Runbook: ManyUnhealthy Alert
Alert Details
- Alert Name: ManyUnhealthy
- Expression:
round( (count by (geoCluster, component) ( group by (instance, geoCluster, component) ( ALERTS{health="unhealthy", alertstate="firing", nanocosmosGroup=~".+", instance=~".+", environment=~".+"} ) unless on(instance, geoCluster, component) group by (instance, geoCluster, component) ( maintenance{nanocosmosGroup=~".+", instance=~".+"} == 1 ) ) / count by (geoCluster, component) ( group by (instance, geoCluster, component) ( up{nanocosmosGroup=~".+", instance=~".+"} ) unless on(instance, geoCluster, component) group by (instance, geoCluster, component) ( maintenance{nanocosGroup=~".+", instance=~".+"} == 1 ) ) * 100) or ( count by (component, geoCluster) ( group by (instance, component, geoCluster) ( up{nanocosmosGroup=~".+", instance=~".+", environment=~".+"} ) ) * 0 ) ) >= <threshold>
Description
This alert is triggered when a significant percentage of components within a geoCluster are unhealthy. The expression calculates the percentage of unhealthy components, excluding those under maintenance, and triggers if this percentage exceeds a specified threshold.
Possible Causes
- Widespread network issues affecting multiple components.

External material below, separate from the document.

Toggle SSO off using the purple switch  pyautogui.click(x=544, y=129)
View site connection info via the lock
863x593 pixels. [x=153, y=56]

- A common dependency or service failure impacting multiple components.
- Misconfiguration or deployment issues.
- Resource constraints or hardware failures.

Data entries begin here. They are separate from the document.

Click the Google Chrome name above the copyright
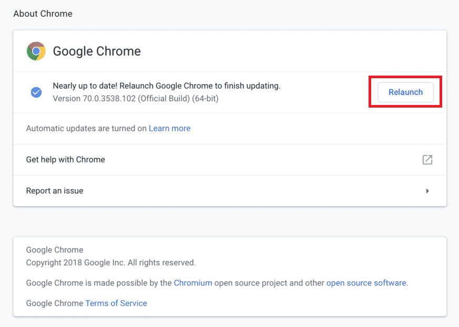Image resolution: width=459 pixels, height=327 pixels. click(55, 250)
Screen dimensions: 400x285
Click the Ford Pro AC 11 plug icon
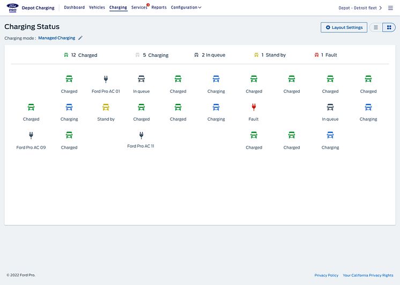tap(141, 135)
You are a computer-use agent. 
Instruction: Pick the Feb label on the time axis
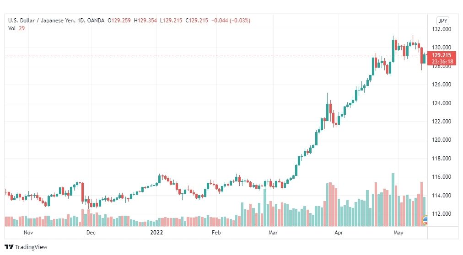click(216, 233)
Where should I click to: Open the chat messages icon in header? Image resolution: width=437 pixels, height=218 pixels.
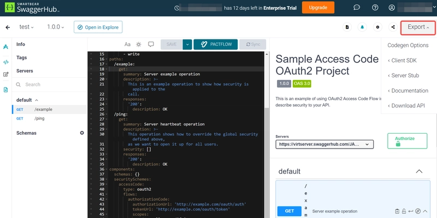point(357,8)
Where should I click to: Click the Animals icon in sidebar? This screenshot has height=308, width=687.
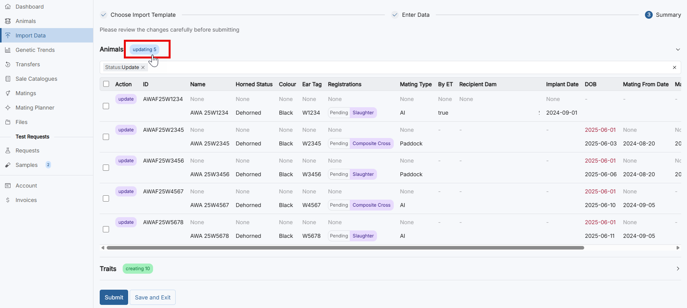point(8,21)
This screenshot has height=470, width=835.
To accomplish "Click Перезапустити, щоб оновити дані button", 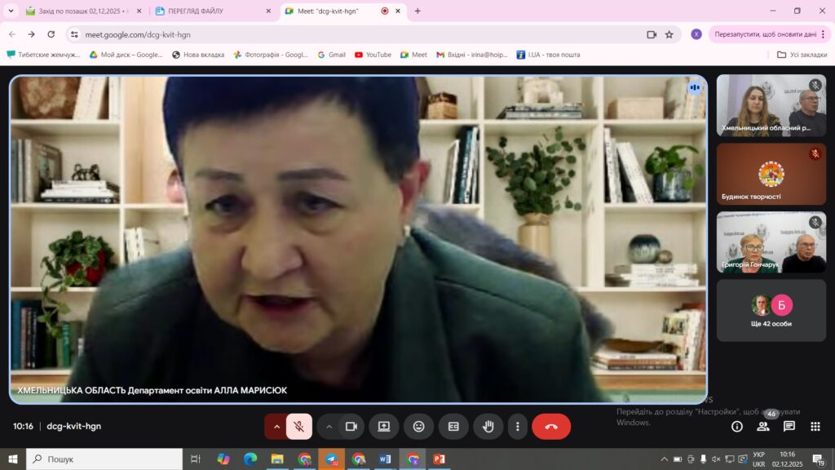I will 765,34.
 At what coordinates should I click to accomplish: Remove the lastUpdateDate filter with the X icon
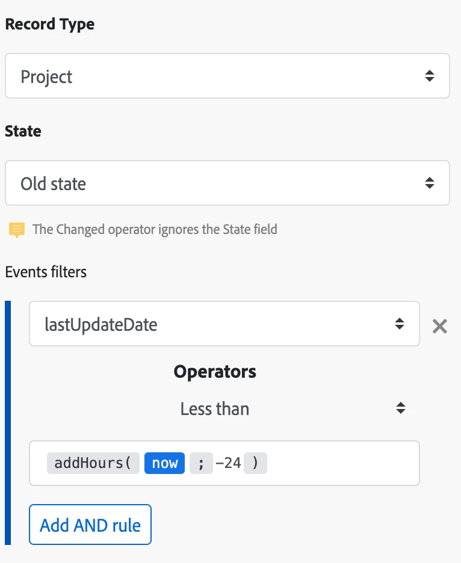pos(439,327)
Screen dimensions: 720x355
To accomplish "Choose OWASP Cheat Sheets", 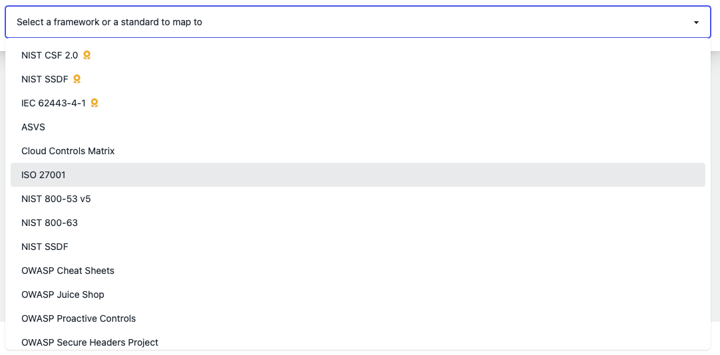I will 68,271.
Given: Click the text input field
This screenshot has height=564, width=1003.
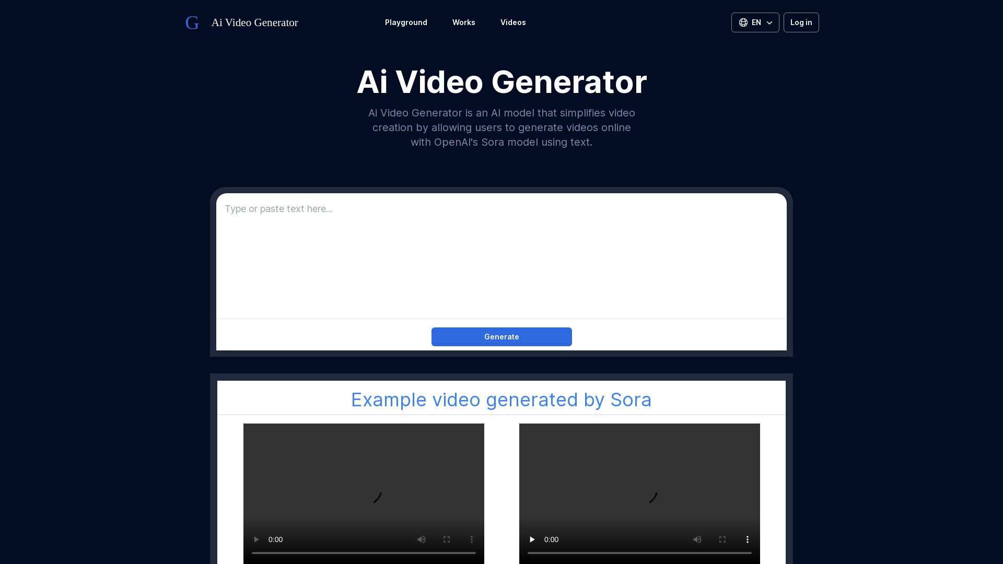Looking at the screenshot, I should (502, 255).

- Ongoing maintenance activities not properly accounted for.
Troubleshooting Steps
1. Identify Unhealthy Components
List all components that are currently unhealthy.

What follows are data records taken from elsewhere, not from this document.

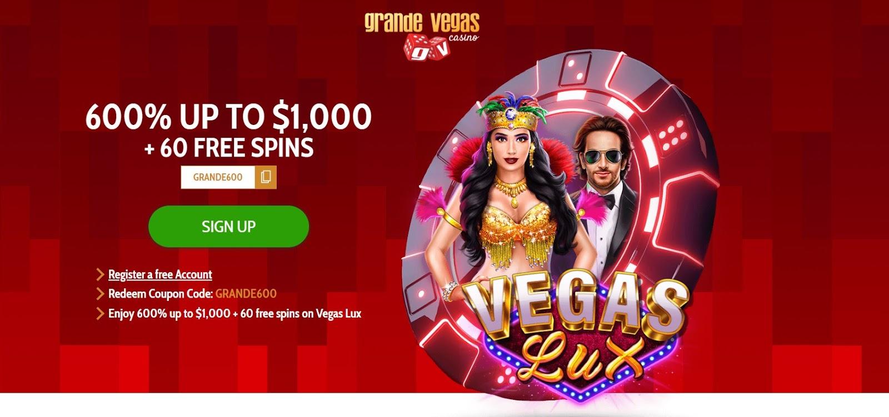Click the 600% UP TO $1,000 headline
This screenshot has width=889, height=417.
click(228, 117)
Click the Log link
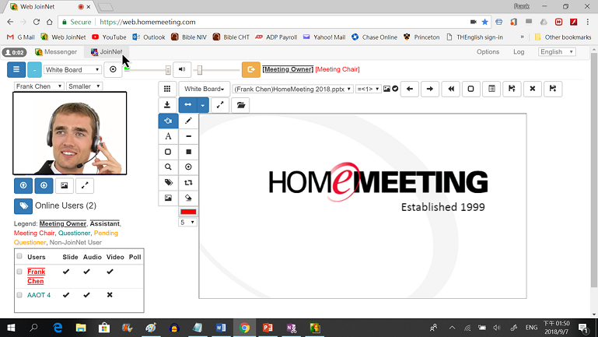The height and width of the screenshot is (337, 598). 519,52
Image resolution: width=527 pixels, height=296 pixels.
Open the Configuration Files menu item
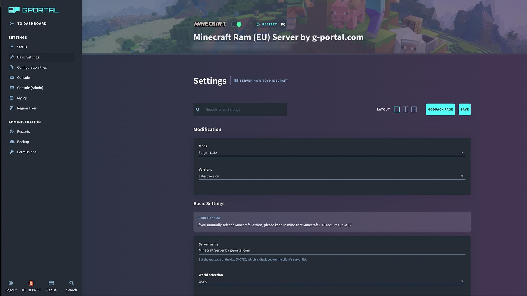(x=32, y=68)
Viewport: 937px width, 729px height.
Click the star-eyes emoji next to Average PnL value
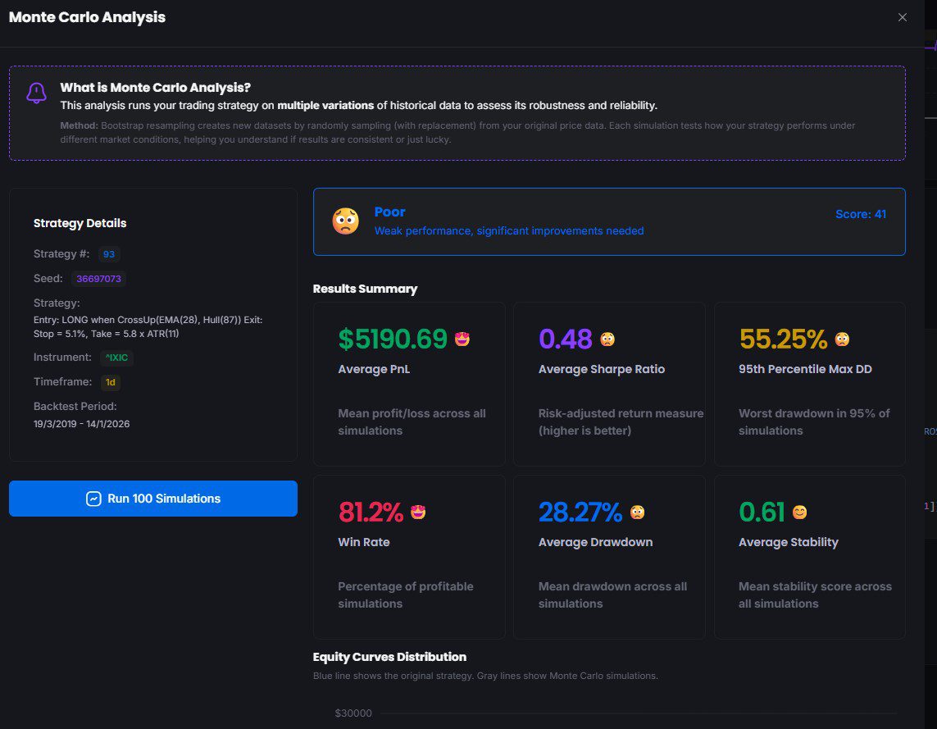(x=462, y=339)
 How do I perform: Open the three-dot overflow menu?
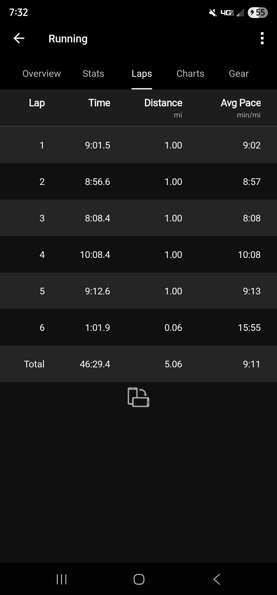[262, 39]
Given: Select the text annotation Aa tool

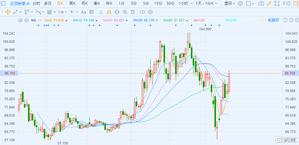Looking at the screenshot, I should tap(83, 12).
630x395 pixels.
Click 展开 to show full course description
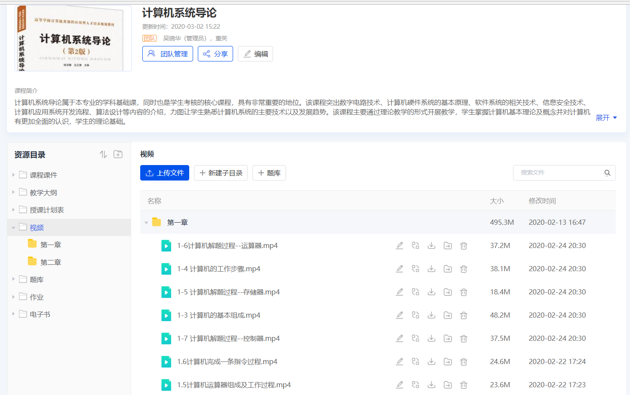(603, 117)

# Example: Query Prometheus for unhealthy components
curl -G 'http://<prometheus_server>/api/v1/query' --data-urlencode 'query=ALERTS{health="unhealthy", alertstate="firing", nanocosmosGroup=~".+", instance=~".+", environment=~".+"}'
Expected Output:
{
"status": "success",
"data": {
"resultType": "vector",
"result": [
{
"metric": {
"alertname": "ComponentDown",
"instance": "instance1",
"job": "component",
"nanocosmosGroup": "group1",
"environment": "prod"
},
"value": [<timestamp>, "1"]
},
...
]
}
}
2. Check Network Connectivity
Verify network connectivity to the affected components.
# Example: Check network connectivity to a component
ping <component_hostname_or_ip>
Expected Output:
PING <component_hostname_or_ip> (<ip_address>) 56(84) bytes of data.
64 bytes from <component_hostname_or_ip>: icmp_seq=1 ttl=64 time=0.123 ms
...
3. Verify Component Status
Ensure that the affected components are running and reachable.
# Example: Check the status of a component
ssh <component_hostname_or_ip> 'systemctl status <component_service>'
Expected Output:
● <component_service>.service - <Service Description>
Loaded: loaded (/etc/systemd/system/<component_service>.service; enabled; vendor preset: enabled)
Active: active (running) since <date>; <time> ago
...
4. Review Logs
Check the logs of the affected components for any errors or warnings.
# Example: Review logs of a component
ssh <component_hostname_or_ip> 'sudo journalctl -u <component_service> --since "1 hour ago"'
Expected Output:
Nov 13 12:00:00 <hostname> <component_service>[1234]: Starting <component_service>.
Nov 13 12:00:01 <hostname> <component_service>[1234]: <Log message>
...
5. Check Resource Utilization
Ensure that the affected components have sufficient resources (CPU, memory, disk).
# Example: Check resource utilization
ssh <component_hostname_or_ip> 'top -b -n 1 | head -n 10'
Expected Output:
top - 13:00:00 up 10 days, 3:22, 1 user, load average: 0.15, 0.10, 0.05
Tasks: 123 total, 1 running, 122 sleeping, 0 stopped, 0 zombie
%Cpu(s): 1.0 us, 0.5 sy, 0.0 ni, 98.0 id, 0.5 wa, 0.0 hi, 0.0 si, 0.0 st
KiB Mem : 2048000 total, 1024000 free, 512000 used, 512000 buff/cache
KiB Swap: 1024000 total, 1024000 free, 0 used. 1536000 avail Mem
...
Additional Steps
If the issue persists, consider:
- Restarting the affected components.
- Checking for common dependencies or services that might be failing.
- Reviewing recent changes or deployments that might have caused the issue.
- Contacting the network or system administrator for further investigation.